With a far longer period of disruption, economic output contracted significantly by 13.8% in Q2-2020 compared to a 0.1% increase in Q1-2020. On the supply side, manufacturing industries declined significantly, by 6% in H1-2020, and the services sector also dropped significantly, by 5% in H1-2020, thus dragging down non-agricultural growth to -6.8% in H1-2020. The central bank cut its policy rate by 75 bp to 1.5% and increased bank refinancing from 5% to 11% of GDP. Meanwhile, the unemployment rate worsened from 8.1% to 12.3 % in H1-2020.
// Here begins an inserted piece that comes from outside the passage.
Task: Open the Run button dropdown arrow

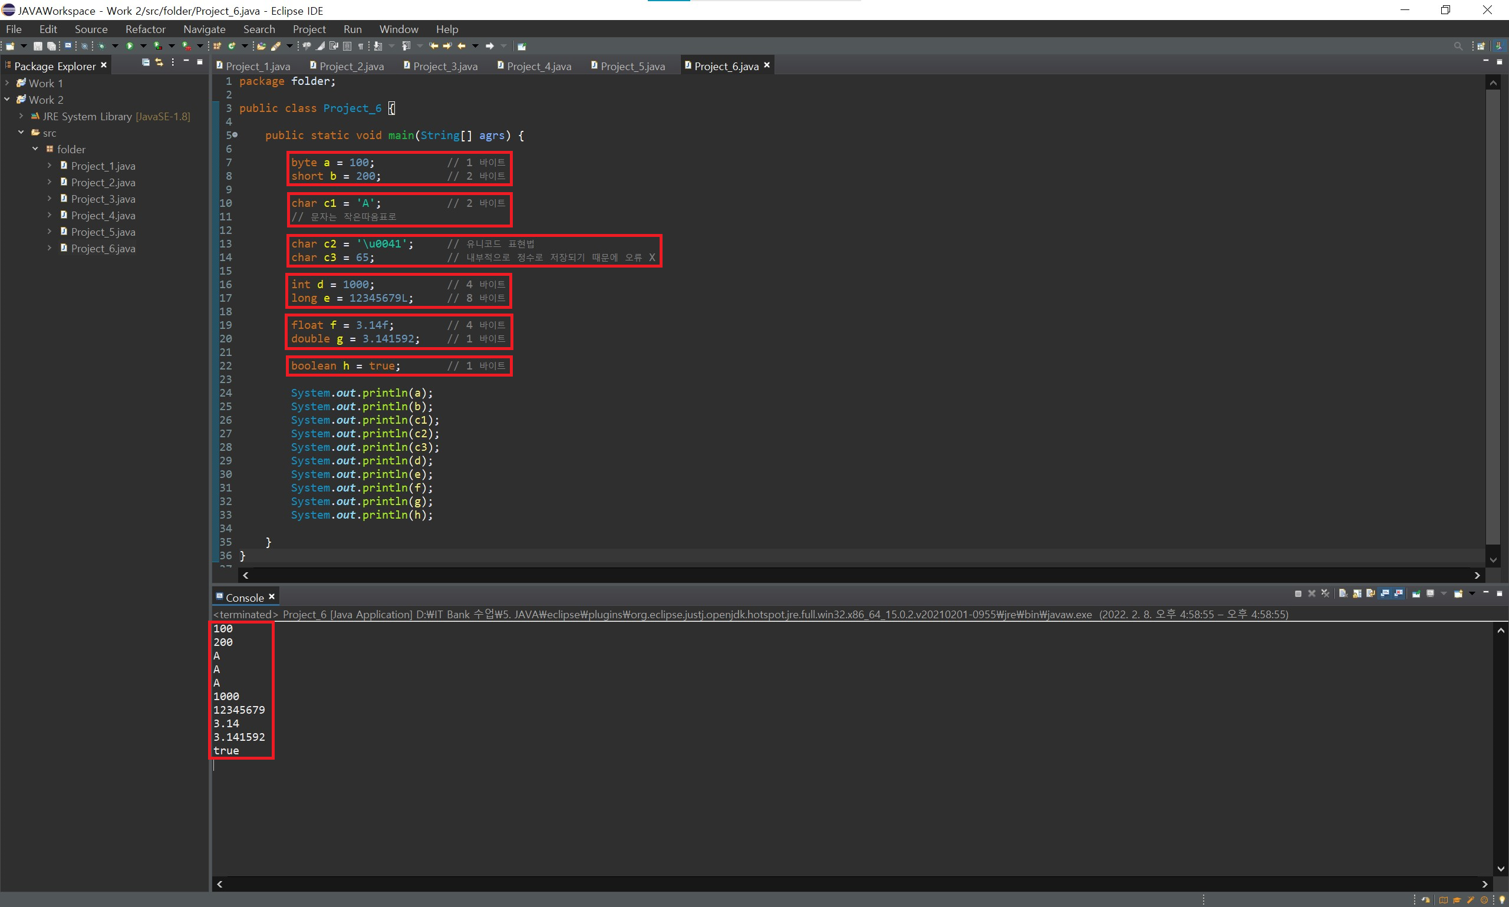Action: (x=144, y=46)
Real GDP is projected to contract by 6.3% in 2020, primarily due to the COVID-19 pandemic, but also due to poor rainfall conditions. On the demand side, except public consumption, all components of aggregate demand are expected to significantly decline. Over the medium-term, the economic recovery will likely be a protracted one as agricultural output recovers to its historical growth rate while non-agricultural output slowly picks up as economic activity gradually restarts. Morocco plans the creation of a Strategic Investment Fund (4% of GDP) as a public limited company to support recovery financing in the short-run and infrastructure financing in the medium to long run.